ニュージェネレーション その3



「貴方の言う通り、御影の出自はきっかけに過ぎない。けれど、決して前置きではなく、貴方にも関係があるというわけよ」


 それまでの間延びした柔らかな声とはまるで違う、鋭く明瞭な言葉。

 朗らかな優しい太陽のような雰囲気から一転、細められた瞳や真っすぐに伸びた姿勢はまるで冷たい夜のようだった。

 それに対し、御影は自ら姿勢を正す。

 ウィルの肩に頭を置いて擦りつけたり、角で耳を弄るのは楽しいがパールがこの状態になったのなら、真面目にやらないといけない。


 パール・トリシラは二重人格―――というわけではない。


 意識的にキャラクターを切り替えている、らしい。

 少なくとも本人はそう言っている。 

 ゆるふわお姉さんからクール系の美女になるので温度差にびっくりする。

 基本的に学園生活においては先ほどまでのギャルモードだが、聖国に関わる話はこちらのクールモードであり、戦闘の時は使用する系統によって切り替えているらしい。


 ≪双聖教≫は対極を重要視するというが、此処までするとは流石と言える。


「ふむ?」


「簡潔に言えば――――聖国でクーデターが起きようとしている」


「……!」


 ピシリと空気に緊張が走る。

 御影たちは言うまでもなく、この手の話題には興味が薄そうなカルメンでさえ眉をひそめていた。

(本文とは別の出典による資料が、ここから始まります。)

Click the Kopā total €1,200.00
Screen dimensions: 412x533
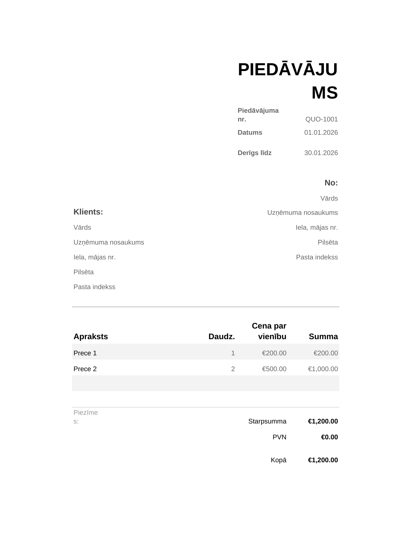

「先ほど『導師』の話をしたけれど、こっちも候補生が数人いる。今代の『導師』は大戦から現役でありそろそろ老齢により世代交代なのだけれど……候補生の内、武力によってその座を奪おうという者がいるの」


 そして、


「そのために聖女の血を引き、皇国の王位継承権第一位の御影さんを利用するつもりとの情報が本国より届いた」


「政略結婚?」


 御影が何かアクションを淹れる前に間髪入れずの指摘はトリウィアだ。

 紫煙を吐き出しつつ、煙草を挟んだ指でこめかみに抑えながら微かに顔を歪めていた。


「……聖女の血族、次代の皇国女王。普通に考えれば一国の政治指導者の妻にするには位が高すぎますが、皇国となると話が違う。聖国の導師の妻と皇国の王が兼任できてしまう。そうですね、御影さん」


「んむ。まぁ、そうだな。少なくとも、うちの国はそういうの気にしないな。人種の政治とは根本的に責任の所在が異なるものだ。その私を使おうとしている何某かが私よりも強いと証明できるのなら、皇国からは何も言わんだろう」


「ですが、


 なぜならばと、トリウィアは言葉を続ける。


「そもそも、≪アクシア魔法学園≫では在籍時の婚姻は不許可です。それに聖都と王都の物理的な距離を考えれば対面することすら難しい。確かに御影さんを手中に収めれば政治的には有利に立てるかもしれませんが、彼女を利用するのはそもそも実現が難しい」


 そして言葉は止まらず、


「物理的距離以外にしても、鬼の国を屈服させるだけの強度が下手人にあるとでも? 彼女の戦闘力は世界有数であり、強さを基準とする鬼種に対してその前提を覆せますか? 彼女を手に入れた後は? 聖国が実質属国になるということを帝国が認めるとは思えませんね。何かしらの干渉があってしかるべき―――」


「トリウィアさぁ」


「……なんですか、フォンさん」


「怒ってる?」


「…………………………えぇ、まぁ」


「先輩殿ー! ほんと可愛い所あるなぁー!」


「あっ、ちょ、まっ眼鏡折れ、煙草が……!」


 思わず抱きしめてしまう。

 珍しく――と言うほどでもないけれど――感情的に早口になったトリウィアの頭は御影に埋没していた。

 ちょっと、否、だいぶ嬉しかった。

 この先輩は常に冷静だけれど、こういう所があるのだ。

 しかしこの先輩、常時煙草を吸っているのに、抱きしめても全く煙草臭くない。細かい消臭魔法が完璧すぎる。むしろ爽やかないい匂いだ。あとでウィルと共有したい。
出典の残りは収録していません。